Kefas arrived at the Villa accompanied by APC National Chairman Prof. Nentawe Yilwatda. The meeting, which took place around mid-afternoon, followed the governor’s earlier decision to suspend a planned public reception into the APC citing sensitivity over the abduction of schoolgirls in Kebbi State. The governor’s quiet approach underscores a deliberate strategy of incremental alignment with the ruling party rather than grand public displays.
Kefas’s defection is part of a wider realignment in Taraba, where the state assembly speaker and fifteen other lawmakers recently switched allegiance to the APC. Supporters of the governor say the migration reflects a pragmatic effort to “align with the centre” to accelerate development projects and ensure smoother cooperation with federal agencies.

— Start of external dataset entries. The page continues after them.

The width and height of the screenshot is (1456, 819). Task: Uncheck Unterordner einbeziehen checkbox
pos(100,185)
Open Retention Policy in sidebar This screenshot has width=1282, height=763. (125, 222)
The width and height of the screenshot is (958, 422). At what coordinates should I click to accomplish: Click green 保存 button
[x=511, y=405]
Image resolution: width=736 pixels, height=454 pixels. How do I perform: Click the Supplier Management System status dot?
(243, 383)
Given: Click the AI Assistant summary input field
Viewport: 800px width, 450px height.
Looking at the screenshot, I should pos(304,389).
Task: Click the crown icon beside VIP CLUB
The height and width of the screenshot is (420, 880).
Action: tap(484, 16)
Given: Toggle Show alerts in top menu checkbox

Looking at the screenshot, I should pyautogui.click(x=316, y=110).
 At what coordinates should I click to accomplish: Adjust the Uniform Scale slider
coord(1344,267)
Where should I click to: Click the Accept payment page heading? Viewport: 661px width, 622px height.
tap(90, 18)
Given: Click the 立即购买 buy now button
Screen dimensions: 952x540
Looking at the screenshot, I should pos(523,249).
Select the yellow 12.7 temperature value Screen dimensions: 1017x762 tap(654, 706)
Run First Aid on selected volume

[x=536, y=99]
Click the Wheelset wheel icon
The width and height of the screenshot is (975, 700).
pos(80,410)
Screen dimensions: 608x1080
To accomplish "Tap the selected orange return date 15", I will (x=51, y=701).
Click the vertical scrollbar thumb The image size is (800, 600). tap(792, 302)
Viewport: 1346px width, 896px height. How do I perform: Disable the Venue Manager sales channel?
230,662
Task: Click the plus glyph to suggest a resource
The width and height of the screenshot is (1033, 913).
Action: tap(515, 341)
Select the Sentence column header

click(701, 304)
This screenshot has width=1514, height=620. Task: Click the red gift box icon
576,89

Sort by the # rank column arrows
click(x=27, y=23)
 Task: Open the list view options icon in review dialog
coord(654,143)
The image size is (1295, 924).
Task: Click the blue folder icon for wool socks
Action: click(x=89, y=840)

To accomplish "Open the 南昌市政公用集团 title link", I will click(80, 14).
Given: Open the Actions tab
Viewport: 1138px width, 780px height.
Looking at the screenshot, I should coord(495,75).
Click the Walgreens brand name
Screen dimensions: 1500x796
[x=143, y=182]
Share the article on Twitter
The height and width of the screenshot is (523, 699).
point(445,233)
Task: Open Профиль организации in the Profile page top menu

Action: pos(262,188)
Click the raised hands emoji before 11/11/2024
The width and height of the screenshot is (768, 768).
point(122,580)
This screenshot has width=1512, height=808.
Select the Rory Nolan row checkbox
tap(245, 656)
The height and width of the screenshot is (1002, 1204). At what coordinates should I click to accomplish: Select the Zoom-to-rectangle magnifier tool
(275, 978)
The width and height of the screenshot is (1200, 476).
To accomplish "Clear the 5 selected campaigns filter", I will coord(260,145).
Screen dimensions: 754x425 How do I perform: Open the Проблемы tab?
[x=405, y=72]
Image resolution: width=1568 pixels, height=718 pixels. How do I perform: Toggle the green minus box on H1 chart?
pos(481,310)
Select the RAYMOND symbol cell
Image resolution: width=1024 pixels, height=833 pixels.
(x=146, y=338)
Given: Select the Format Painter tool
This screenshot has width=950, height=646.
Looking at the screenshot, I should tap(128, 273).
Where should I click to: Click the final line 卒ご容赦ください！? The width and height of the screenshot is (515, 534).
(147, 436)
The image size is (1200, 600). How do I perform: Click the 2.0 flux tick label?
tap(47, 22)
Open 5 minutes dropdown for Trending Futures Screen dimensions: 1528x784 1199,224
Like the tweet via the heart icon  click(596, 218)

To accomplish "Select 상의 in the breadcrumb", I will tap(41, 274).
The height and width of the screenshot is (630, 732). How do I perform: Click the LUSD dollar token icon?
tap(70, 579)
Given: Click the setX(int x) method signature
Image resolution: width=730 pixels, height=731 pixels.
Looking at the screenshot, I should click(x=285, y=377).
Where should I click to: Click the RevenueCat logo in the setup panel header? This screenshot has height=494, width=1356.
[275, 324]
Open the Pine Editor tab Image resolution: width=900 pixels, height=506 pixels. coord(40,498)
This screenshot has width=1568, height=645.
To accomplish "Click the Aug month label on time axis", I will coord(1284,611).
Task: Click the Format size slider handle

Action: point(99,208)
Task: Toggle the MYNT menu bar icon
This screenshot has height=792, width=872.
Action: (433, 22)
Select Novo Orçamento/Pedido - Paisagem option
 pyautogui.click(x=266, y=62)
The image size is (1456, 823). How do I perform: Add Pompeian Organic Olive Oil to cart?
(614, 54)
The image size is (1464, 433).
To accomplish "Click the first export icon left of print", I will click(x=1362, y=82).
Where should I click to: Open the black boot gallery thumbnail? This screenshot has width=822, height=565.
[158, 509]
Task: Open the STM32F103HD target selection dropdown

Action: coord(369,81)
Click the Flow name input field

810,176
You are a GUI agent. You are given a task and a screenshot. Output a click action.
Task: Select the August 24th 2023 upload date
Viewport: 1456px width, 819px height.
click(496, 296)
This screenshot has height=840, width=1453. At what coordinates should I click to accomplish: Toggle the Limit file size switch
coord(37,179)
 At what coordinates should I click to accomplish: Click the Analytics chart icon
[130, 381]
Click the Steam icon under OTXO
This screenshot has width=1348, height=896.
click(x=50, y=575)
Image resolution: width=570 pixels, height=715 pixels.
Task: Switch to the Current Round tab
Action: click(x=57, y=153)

A retired lieutenant colonel and former chairman of NIMASA, Kefas won the governorship in March 2023 on the PDP platform and later chose to cross to the APC amid ongoing national political shifts. Party insiders suggest the meeting is aimed at consolidating federal support for Taraba, discussing security concerns and ironing out fiscal arrangements for key infrastructure.
Observers say the meeting signals the APC’s intensified push to court opposition figures nationwide ahead of the 2027 general election. For Tinubu and APC strategists, securing high-profile defections from opposition strongholds boosts the party’s electoral prospects and weakens rival coalitions.
Civil society voices, however, caution against transactional politics, urging that cross-party movements be assessed by the gains they bring to citizens in terms of improved service delivery and accountability. The next steps from Aso Rock — whether memorandums of understanding, federal project approvals, or visible ministerial interventions — will be closely watched as indicators of what the defection ultimately delivers for Taraba residents.